RCPsych Article of the Month
Each month a paper is selected by one of the Editors of the five RCPsych Journals (The British Journal of Psychiatry (BJPsych), BJPsych Open, BJPsych Advances, BJPsych Bulletin and BJPsych International) View the full collection here.

Why I chose this article:

“Do patients get better? This question should be at the core of research and clinical practice yet is notoriously hard to study in real life settings. Butt et al have carefully and methodically studied the benefit of a crisis house while patients are in acute distress. This paper demonstrates that NHS clinicians can collaborate with the voluntary sector to provide a place of care and sanctuary while simultaneously gathering clinically meaningful outcome data. The authors achievements on both fronts should act as a spur to us all.”

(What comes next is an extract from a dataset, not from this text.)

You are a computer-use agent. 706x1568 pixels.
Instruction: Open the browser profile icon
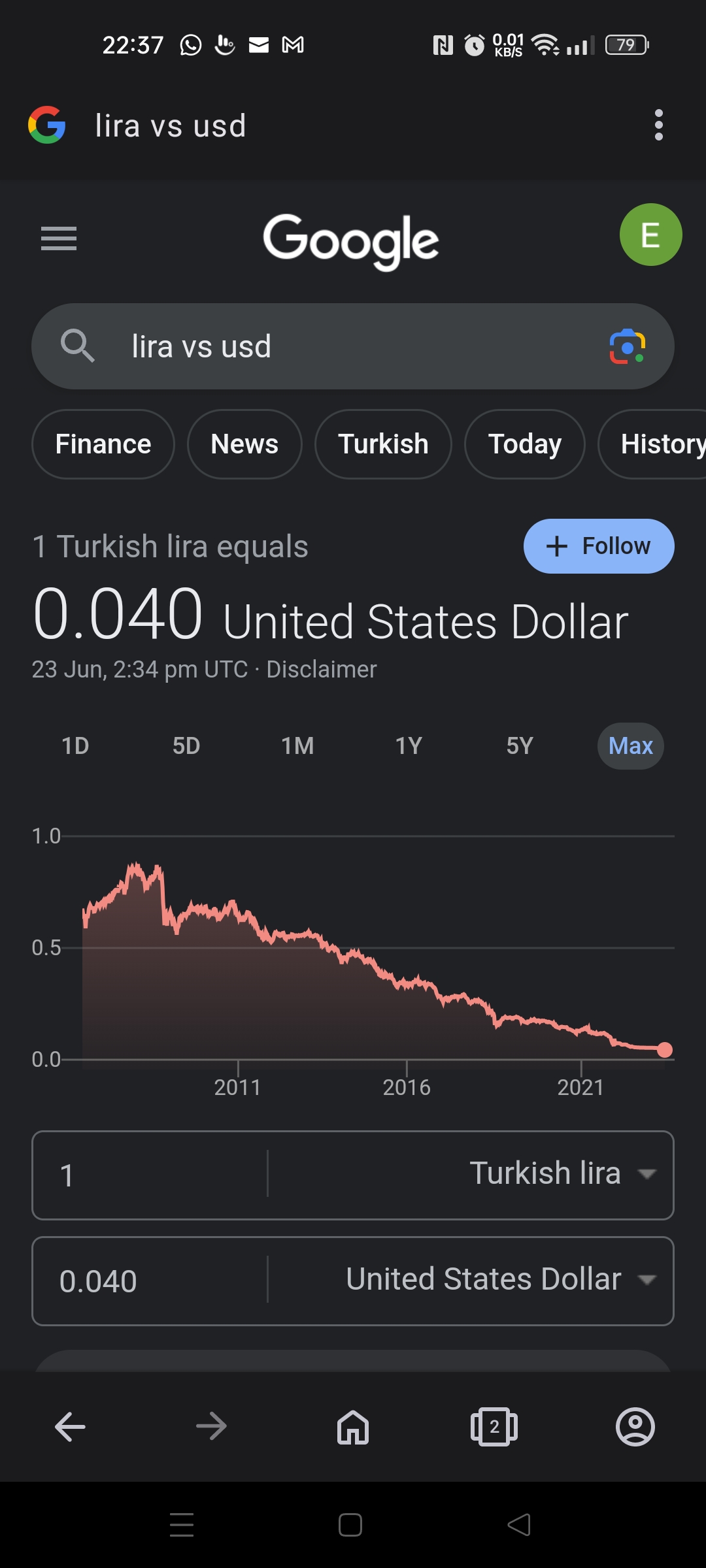(635, 1427)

Norman Poole, Editor-in-Chief, BJPsych Bulletin

Find out more about the RCPsych Publications by visiting the RCPsych Hub!

Comments

  1. As a retired member of the joint commissioning team for the Tower Hamlets Crisis House, I welcome the publication of this article and its choice as RCPsych as article of the month. Local opinion in mental health services was consistently that the crisis model worked well and was notable for its defined pathway with the home treatment team. Evaluations and monitoring consistently supported this opinion. Continuity, leadership and experience from both NHS and voluntary organisation leads was essential. Collection of outcome monitoring data worked well because it was embedded in daily practice and also could be seen by all staff to be linked to the key issue of whether patients got better. The model was based on short stays – an expectation agreed with users of up to three weeks, with flexibility for up to four within contract. Choosing the right crisis model is hard; sustaining it for nearly a decade is a significant achievement; generating confidence and learning in outcome measurement surely deserves congratulation.